Tras su aparición en 1922 fue considerada una obra maestra y constituyó el encumbramiento para el escritor. Una novela avant-garde que en palabras del propio Joyce “pretendía no sólo condicionar, sino también generar su propia técnica literaria”, y lo hizo en cada capítulo con monólogos interiores y toda clase de herramientas técnicas escriturales. Una maravilla literaria.

La fama del escritor y de la librería se consolidaron y las siguientes décadas fueron de auge y dinámicas para Shakesperae & Co. El público fluía, así como los autores destacados. Pero llegó la Segunda Guerra Mundial, la invasión de los nazis a Francia y la visita en 1941 de uno de sus generales al inmueble, con la exigencia de que le vendieran el primer volumen, de la primera edición del libro Finnegan’s Wake, del mismo Joyce.

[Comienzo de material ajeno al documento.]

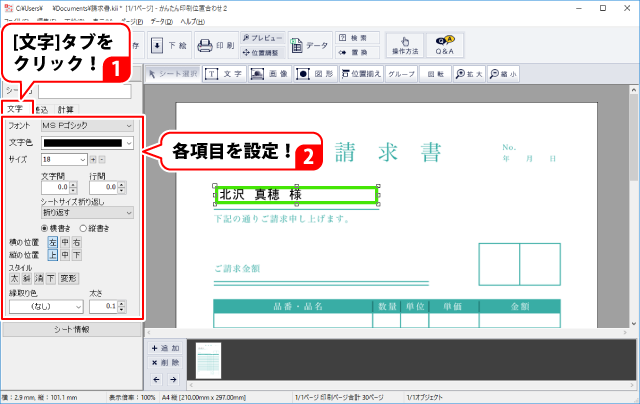Expand the サイズ font size dropdown
This screenshot has width=640, height=404.
[81, 159]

La negativa de Sylvia Beach a hacerlo le acarreó el cierre del negocio, el arresto y la prisión de medio año en Vittel. Luego de muchos vericuetos para su liberación y tras el fin de la conflagración ella ya no volvió a abrir la librería. Se dedicó a escribir una autobiografía, fundamentada en sus quehaceres y andanzas en Shakespeare & Company, nombre con el que tituló a la postre su delicioso y sustancial libro de memorias aparecido en 1959, con innumerables reimpresiones.

Tuvo que pasar casi una década para que alguien retomara su trabajo cultural. A partir de los años cincuenta lo hizo George Whitman con Le Mistral y a mediados de los años sesenta con el nombre de Shakesperare & Company en homenaje a Sylvia Beach, luego de su muerte, el 5 de octubre de 1962.

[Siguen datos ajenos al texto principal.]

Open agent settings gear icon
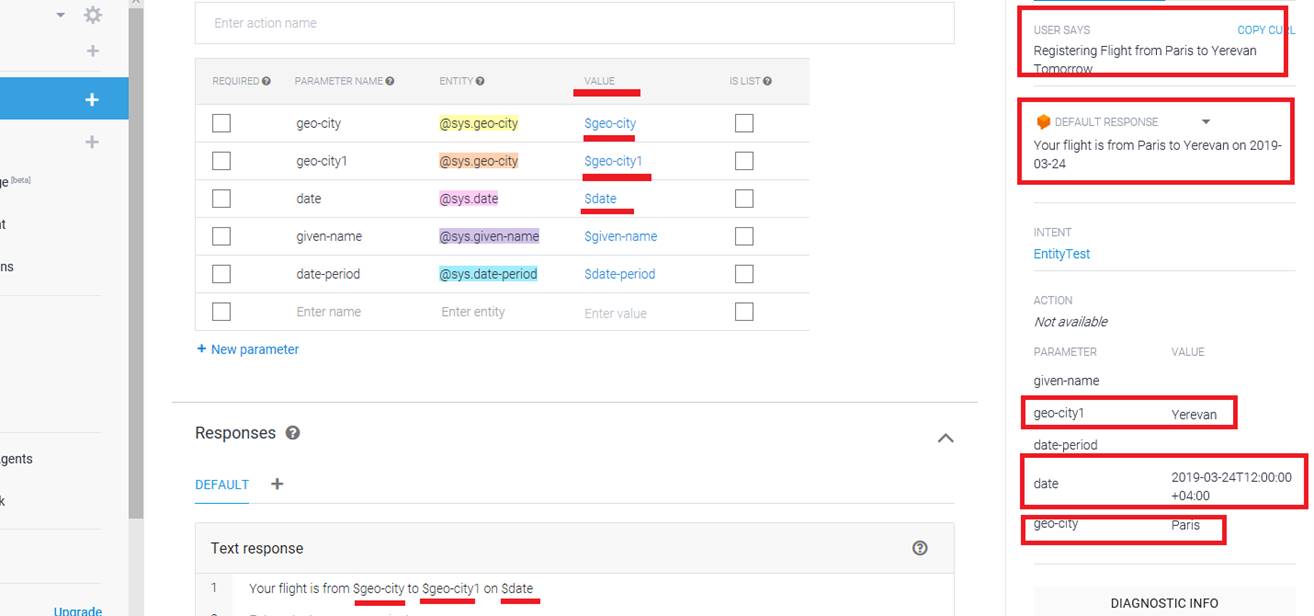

(Mismo día en que los Beatles grabaron su primer sencillo para la compañía  EMI Parlophone: “Love Me Do” y “P.S. I Love You”, y apareciera la primera película de James Bond, Dr. No. Y año en que los Beach Boys editaran su primer LP, Surfin’ Safari, y surgieran grupos como Status Quo, The Animals y los Rolling Stones).

Withman tuvo en la aventura la colaboración de otro librero indómito: Lawrence Ferlinghetti (poeta beat, fundador y dueño de la libraría City Lights en San Francisco), quien se involucró en el contenido y la divulgación de la librería francesa entre los autores de la Generación Beat (Allen Ginsberg, Jack Kerouac, William Burroughs, Gregory Corso), otros escritores marginales y no, y entre todo rockero californiano que fuera a emprender una tour por Francia.

Desde entonces han sido muchos los músicos que han sido influenciados por Joyce: Magma, U2, John Cage, Robert Wyatt, Autechre, Therapy, Jefferson Airplane, Kate Bush, Kraftwerk, Lou Reed, Van Morrison, The Pogues, et al, además de infinidad de escritores: Samuel Beckett, Jorge Luis Borges, John Updike o Salman Rushdie, entre otros.

La librería instalada en el número 37 de la rue de Bûcherie, cerca de la plaza de Saint Michel, frente al río Sena y muy cerca de Notre Dame, tomó para sí los conceptos de Beach y ahora es quizá la librería más famosa en el mundo, ejerciendo su labor de gran leyenda desde esa pequeña placita de la ciudad Luz, por la que revolotean cientos de visitantes cada día. Todo libro que se compra ahí recibe como regalo la impresión del sello de la misma, con la imagen del bardo inglés, rodeado por el lema “Kilometer Zero Paris” y el nombre de la librería: Shakespeare & Company, un tabernáculo inconmensurable.